Until, that is, Lenah draws her first natural breath in centuries at Wickham and rediscovers a human life that bears little resemblance to the one she had known. As if suddenly becoming a teenager weren’t stressful enough, each passing hour brings Lenah closer to the moment when her abandoned coven will open the crypt where she should be sleeping and find her gone. As her borrowed days slip by, Lenah resolves to live her newfound life as fully as she can. But, to do so, she must answer ominous questions: Can an ex-vampire survive in an alien time and place? What can Lenah do to protect her new friends from the bloodthirsty menace about to descend upon them? And how is she ever going to pass her biology midterm?
Review: Infinite Days tells the tale of Lenah Beaudonte, the most powerful vampire of the 15th century. She leads a coven of four vampires, all of which she created. Together, they torture humans and rule over other covens. It sounds like a great life, right? Not to Lenah. Being over 500 years old, she's starting to go a little vampire crazy. Being able to live is forever is starting to get to her. So she gets her mate, Rhode, to do a ritual that nobody has ever survived from. One that would make her human again, and him dead. And it works.
100 years later, she wakes up into modern day society, in a boarding school called Wickham. All that's left is Rhode's ashes and a sword from the 15th century. She has to blend in with these students, so she can get her wish of being human again. But she knows, when the time comes, that her coven will come looking for her, to kill her.

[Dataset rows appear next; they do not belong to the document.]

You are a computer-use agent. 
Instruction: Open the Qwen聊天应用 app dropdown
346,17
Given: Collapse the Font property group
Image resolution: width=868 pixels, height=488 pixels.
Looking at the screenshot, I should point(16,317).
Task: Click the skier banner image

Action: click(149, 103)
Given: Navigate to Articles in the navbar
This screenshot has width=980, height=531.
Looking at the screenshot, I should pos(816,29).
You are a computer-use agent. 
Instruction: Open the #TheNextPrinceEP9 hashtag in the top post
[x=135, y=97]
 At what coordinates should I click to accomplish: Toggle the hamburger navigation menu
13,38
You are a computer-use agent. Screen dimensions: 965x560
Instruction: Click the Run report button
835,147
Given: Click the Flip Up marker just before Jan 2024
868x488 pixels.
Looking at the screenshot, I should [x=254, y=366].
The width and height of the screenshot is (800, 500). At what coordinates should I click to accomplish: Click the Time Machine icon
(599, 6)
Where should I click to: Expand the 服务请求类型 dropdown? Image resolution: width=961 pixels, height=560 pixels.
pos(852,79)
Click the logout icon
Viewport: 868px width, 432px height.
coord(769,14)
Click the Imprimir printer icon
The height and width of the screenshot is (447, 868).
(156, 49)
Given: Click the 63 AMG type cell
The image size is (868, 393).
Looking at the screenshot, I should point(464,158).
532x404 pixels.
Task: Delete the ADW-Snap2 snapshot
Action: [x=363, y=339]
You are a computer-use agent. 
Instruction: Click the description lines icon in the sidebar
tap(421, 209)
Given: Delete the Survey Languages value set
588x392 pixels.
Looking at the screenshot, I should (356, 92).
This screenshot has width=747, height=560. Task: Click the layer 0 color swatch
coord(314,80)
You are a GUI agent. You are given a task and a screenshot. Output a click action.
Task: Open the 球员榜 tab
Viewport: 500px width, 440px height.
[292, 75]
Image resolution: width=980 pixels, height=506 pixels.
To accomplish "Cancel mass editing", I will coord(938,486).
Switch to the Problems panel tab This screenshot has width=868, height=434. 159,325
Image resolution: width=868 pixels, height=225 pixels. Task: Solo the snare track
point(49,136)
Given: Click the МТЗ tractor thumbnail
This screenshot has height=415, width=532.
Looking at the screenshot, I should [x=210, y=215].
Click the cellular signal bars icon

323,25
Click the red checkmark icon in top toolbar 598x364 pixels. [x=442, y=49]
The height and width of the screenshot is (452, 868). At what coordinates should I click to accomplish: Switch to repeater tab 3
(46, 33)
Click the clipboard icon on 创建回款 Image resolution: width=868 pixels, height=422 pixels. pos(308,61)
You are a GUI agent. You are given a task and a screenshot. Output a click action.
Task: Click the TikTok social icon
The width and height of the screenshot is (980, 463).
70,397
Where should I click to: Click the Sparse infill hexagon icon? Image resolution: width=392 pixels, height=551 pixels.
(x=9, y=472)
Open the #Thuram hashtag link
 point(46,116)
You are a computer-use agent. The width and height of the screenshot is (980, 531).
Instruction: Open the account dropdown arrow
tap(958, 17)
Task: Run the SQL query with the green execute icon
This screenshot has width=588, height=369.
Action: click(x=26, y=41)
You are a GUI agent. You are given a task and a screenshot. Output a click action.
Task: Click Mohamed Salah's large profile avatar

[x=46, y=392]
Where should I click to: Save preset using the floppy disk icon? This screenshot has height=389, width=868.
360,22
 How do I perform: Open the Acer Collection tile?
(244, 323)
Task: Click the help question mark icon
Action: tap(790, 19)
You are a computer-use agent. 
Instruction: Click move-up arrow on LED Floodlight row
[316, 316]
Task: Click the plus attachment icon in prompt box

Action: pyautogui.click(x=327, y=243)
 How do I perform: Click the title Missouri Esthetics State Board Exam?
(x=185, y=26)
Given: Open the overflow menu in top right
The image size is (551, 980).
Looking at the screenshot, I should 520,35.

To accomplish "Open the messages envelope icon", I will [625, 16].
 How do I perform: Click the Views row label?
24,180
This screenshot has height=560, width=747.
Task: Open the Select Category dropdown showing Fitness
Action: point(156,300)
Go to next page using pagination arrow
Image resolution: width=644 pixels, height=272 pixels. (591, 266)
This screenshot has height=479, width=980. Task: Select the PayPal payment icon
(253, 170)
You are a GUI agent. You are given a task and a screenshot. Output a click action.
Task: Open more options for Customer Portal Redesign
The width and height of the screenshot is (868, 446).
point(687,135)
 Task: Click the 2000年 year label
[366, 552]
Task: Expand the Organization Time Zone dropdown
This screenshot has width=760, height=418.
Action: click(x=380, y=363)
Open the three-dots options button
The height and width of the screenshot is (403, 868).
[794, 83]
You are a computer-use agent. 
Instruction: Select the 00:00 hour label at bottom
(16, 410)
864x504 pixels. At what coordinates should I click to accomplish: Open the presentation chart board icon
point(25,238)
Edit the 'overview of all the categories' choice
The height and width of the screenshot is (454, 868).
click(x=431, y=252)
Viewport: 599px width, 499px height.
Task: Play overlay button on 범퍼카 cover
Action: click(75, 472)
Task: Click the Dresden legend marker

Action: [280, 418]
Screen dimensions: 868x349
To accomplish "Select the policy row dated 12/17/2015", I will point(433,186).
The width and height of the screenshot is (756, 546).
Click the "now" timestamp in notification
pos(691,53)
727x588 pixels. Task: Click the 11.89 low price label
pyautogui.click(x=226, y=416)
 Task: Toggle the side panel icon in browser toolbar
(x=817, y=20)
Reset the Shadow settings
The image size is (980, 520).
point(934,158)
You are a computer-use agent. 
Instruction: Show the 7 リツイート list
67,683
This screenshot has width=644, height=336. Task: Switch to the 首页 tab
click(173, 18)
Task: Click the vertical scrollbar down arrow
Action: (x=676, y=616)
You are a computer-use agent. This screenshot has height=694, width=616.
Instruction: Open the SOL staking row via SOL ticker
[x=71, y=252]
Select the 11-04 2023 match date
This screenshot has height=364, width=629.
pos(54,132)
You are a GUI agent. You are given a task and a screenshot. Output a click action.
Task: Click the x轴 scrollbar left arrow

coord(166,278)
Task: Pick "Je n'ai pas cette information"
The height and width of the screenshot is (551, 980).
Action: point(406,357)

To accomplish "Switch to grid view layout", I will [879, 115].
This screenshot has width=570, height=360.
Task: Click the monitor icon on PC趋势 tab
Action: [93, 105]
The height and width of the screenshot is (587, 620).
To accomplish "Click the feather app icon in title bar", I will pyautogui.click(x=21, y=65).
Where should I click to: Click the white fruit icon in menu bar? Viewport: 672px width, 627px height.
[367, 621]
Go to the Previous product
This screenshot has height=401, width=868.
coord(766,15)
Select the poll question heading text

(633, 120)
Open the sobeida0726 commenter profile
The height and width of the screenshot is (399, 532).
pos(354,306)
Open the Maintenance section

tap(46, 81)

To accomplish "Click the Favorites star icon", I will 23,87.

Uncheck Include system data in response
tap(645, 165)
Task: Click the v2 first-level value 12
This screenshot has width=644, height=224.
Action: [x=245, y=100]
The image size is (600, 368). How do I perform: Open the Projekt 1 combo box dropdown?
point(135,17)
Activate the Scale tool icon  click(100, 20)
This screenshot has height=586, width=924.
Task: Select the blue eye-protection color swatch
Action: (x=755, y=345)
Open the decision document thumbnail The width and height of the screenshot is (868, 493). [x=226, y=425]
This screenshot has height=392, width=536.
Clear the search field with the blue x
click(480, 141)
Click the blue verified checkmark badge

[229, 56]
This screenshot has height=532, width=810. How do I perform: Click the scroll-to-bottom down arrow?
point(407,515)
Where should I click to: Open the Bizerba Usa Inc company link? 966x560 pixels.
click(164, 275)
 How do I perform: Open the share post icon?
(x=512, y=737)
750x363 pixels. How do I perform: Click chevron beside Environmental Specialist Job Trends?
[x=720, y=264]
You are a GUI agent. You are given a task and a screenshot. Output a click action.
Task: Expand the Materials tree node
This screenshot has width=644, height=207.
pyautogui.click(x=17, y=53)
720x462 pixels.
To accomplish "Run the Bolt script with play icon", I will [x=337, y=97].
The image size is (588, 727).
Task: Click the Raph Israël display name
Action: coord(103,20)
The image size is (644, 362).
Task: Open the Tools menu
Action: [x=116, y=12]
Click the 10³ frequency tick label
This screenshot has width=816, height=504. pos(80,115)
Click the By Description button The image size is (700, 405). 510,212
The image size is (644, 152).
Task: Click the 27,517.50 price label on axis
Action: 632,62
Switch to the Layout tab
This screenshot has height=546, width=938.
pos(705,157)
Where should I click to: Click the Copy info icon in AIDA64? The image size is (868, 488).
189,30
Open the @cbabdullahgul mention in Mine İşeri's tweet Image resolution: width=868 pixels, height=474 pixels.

Infinite Days is one of the best vampire books I've ever read. The way Maizel described everything, from Lenah's awakening to the dreams to the flashbacks, mad me feel like I was there. In most vampire books, I usually think 'Wooo being a vampire will be AWESOME!'. But in Infinite Days, it's the worst possible thing. It truly is being undead, with no feelings toward what your doing, no empathy.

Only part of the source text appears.